新歌集より 趣味で乱入ご一行

 バビロンという街は別名を雲の街といい、その名の通り雲まで届く塔と、塔の中程に作られ、雲に隠れる巨大な空中庭園を持つ一大都邑でした。

 説明を聞いた目の見えないリチャードは、顔をしかめ、リベカを不思議がらせました。


--どうしたの?

--僕が知るバビロンとは根本から異なるようだ……これでは……創世記の方が正しいことになる。

 リベカはまたリチャードが変な事言っていると妹と目を合わせました。リチャードは風変わりで、妙な理屈を持ち出しては殺生をさせないようにするのでした。


--コンラッドは何か知っている?

--人間の事は分からないが……人間の血の匂いはするな。

 リベカは人だかりの方に向かうと背伸びして、それでも足りずに何度か跳躍して状況を確認しました。

--生け贄か何かみたいだね。数十人が数珠つなぎになって鞭で打たれながら歩いている。奴隷じゃなくてどこかの負けた王族かなにかかな。

--生け贄?

--竜に捧げるんだよ。すると竜は神になる。

--山羊の頭をしているとか。

--たしか羊の角だったと思うけど。

--この際似たようなものだ。
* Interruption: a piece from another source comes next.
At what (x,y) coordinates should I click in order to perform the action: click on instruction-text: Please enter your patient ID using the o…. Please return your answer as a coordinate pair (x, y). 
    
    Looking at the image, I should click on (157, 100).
僕は邪魔をしたい。

 言うと思ったとリベカは失笑しました。

--行き先々で生け贄をやめさせていたら、そのうち世界の全部を敵に回すよ?

 片眉をあげてリチャードはあらぬ方を向きました。

--ああ、君。敵の数より僕の趣味の方が重要だ。君の趣味はどうだろう。

--私の趣味はどうでもいいなんだけど……コンラッドは?

 コンラッドは高らかに髭を揺らして言いました。

--至高女神の名にかけて、困っている者は助けよう。

--なるほど。

 リベカはコンラッドを頭の上に載せて突撃することにしました。

--んじゃ、セトカ、<無理難題の>リチャードの面倒見といて。

--はぁい。

 セトカの気のない返事にリベカは微笑むと、その笑顔のまま長い剣を背から抜きました。何度か垂直に飛んで調子を見た後、助走して人だかりの上を飛んで華麗に着地すると、外套を脱いできらびやかな踊り子の服と自らの裸体を衆目にさらしました。


 頭の上の猫が立ち上がって同じく外套を翻して剣を抜きました。

--俺の名前は黒毛のコンラッド。メドレーの子コンラッド。猫の勇者。愛するものは自由、好きなものは冒険。そしていささかの、正義の守り手。

--私の名前は踊り子のリベカ。無理難題の歌わない吟遊詩人、リチャードの歌に合わせて死の舞踏を踊るそれ以外。

 そして一人と一匹は参ると同時に告げると、華麗に列に突撃しました。

 コンラッドとともに剣の一閃で数名の兵士の首を吹き飛ばし、嬉しそうに舞ってもう五六人を切り倒し、そして残る兵士に血の滴る剣を向けて、退散を要求しました。全滅刺せなかったのは助ける生け贄より多い人数を殺すのもなんだかなと思ったからです。それがリベカの時代の一般的な良識、というものでした。


--<羊角の>神のお怒りに触れるぞ!

 先頭を歩いていた神官が腰を抜かしながら言って、リベカは大いに頷きました。

--だよねえ。ごめんね。常識よりも趣味の団体で。

 手を合わせて可愛らしくリベカが言うと、神官は顔色をなくして周辺の野次馬は逃げ出しました。